This is not the reality. The October protests descended into a bunch of show-offs trying to upstage each other with increasingly daft stunts. There was the visually impaired Paralympic medalist who glued himself to the top of a British Airways plane (they should simply have taken off) and the smartly dressed older gent who delayed a London to Dublin flight by insisting on lecturing his fellow passengers on climate change and refusing to take his seat.

But hey, he felt an inflated sense of entitlement, like his fellow protesters, that meant it was perfectly alright for him to inconvenience hundreds of other people for his own 15-minutes of infamy.
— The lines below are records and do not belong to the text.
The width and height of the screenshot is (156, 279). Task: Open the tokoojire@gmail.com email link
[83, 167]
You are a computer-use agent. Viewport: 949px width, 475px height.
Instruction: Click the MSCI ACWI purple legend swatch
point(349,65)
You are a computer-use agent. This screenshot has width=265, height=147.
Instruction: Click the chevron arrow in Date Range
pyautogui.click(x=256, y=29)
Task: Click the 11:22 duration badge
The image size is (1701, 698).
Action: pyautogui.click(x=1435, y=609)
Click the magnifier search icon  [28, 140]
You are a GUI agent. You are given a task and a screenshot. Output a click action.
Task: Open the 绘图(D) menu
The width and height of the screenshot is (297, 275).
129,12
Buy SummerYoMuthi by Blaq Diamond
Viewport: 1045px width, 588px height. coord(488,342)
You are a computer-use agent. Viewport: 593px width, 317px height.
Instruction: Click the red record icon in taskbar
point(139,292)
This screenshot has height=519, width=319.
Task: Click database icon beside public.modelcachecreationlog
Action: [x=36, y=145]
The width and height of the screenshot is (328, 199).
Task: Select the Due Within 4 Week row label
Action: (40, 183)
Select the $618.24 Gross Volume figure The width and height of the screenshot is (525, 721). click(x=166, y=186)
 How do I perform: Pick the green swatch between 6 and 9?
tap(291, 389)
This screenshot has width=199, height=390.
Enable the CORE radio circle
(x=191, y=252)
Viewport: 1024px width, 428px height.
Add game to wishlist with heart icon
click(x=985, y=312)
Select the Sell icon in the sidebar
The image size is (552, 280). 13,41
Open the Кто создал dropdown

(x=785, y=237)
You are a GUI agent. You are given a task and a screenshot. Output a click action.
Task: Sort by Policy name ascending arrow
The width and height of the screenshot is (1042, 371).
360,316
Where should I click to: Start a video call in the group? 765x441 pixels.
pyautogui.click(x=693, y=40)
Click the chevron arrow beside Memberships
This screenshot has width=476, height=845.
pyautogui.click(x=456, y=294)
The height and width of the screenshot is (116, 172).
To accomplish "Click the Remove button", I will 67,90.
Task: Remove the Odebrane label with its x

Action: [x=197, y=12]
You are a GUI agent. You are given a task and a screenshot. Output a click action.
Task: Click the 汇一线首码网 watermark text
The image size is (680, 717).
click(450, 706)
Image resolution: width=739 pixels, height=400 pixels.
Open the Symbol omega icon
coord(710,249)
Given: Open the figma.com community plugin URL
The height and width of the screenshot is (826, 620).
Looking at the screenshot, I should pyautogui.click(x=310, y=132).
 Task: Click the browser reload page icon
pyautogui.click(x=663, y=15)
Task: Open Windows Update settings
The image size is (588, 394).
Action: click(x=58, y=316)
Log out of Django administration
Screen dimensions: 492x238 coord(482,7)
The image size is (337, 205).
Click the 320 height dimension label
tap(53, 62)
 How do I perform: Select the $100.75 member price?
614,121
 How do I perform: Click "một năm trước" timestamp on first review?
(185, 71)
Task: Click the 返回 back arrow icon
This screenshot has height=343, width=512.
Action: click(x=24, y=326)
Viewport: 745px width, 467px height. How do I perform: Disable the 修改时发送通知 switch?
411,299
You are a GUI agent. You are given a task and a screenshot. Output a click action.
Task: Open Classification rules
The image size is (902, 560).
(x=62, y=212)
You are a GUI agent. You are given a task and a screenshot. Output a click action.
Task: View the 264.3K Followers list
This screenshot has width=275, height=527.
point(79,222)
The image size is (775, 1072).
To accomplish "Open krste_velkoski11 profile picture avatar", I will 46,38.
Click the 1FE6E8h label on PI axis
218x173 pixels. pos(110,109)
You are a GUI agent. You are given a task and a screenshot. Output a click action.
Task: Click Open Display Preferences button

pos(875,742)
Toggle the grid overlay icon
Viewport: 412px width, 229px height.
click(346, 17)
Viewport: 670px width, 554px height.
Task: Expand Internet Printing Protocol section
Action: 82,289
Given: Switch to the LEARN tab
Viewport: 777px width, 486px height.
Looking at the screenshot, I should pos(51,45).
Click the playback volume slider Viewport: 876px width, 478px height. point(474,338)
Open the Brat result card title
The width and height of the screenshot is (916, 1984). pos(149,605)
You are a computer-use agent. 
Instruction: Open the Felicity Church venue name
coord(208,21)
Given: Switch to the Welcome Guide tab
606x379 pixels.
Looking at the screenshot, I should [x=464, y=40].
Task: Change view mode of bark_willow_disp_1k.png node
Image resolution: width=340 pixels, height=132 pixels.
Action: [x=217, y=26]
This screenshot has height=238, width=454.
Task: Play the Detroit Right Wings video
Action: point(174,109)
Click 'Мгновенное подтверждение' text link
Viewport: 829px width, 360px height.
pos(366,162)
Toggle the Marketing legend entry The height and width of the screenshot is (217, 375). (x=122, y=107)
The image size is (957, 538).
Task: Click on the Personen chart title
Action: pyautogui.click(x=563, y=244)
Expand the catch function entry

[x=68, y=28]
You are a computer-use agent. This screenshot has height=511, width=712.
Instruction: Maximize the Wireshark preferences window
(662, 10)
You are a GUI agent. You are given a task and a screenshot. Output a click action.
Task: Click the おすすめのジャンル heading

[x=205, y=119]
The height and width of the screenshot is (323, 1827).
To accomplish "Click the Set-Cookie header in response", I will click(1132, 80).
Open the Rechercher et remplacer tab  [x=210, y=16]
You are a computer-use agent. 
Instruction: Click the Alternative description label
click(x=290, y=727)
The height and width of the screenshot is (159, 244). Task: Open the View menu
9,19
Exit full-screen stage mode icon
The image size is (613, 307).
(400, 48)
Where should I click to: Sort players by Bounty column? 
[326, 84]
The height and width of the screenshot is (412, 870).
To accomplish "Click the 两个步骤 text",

It was also about a mainstream media unquestioningly swallowing all this guff, treating the protestors like celebrities, led on the international stage by permanently grumpy 16-year-old Swedish teenager Greta Thunberg, who is despite her tender years has already achieved MSM sainthood.

The Met Police are rightly miffed at this turn of events. They are made to look bad for simply doing the job that the great majority of the London population expected of them. They worked average shifts of 12.5 hours during the disruption and despite being outnumbered and often out-maneuvered, they managed to quell most of the argy-bargy well within the planned fortnight of protest.

The real victims here are not the activists, who were charged with various public order offences during the protests, but the taxpayer. With policing in the capital already stretched to the breaking point and police funding one of the most important issues of this time, then taxpayers have been mugged by Extinction Rebellion and their oh-so-clever lawyers and forced to watch as they smugly celebrate and threaten even further time in court.

This is not about climate change, it's about social change in disguise.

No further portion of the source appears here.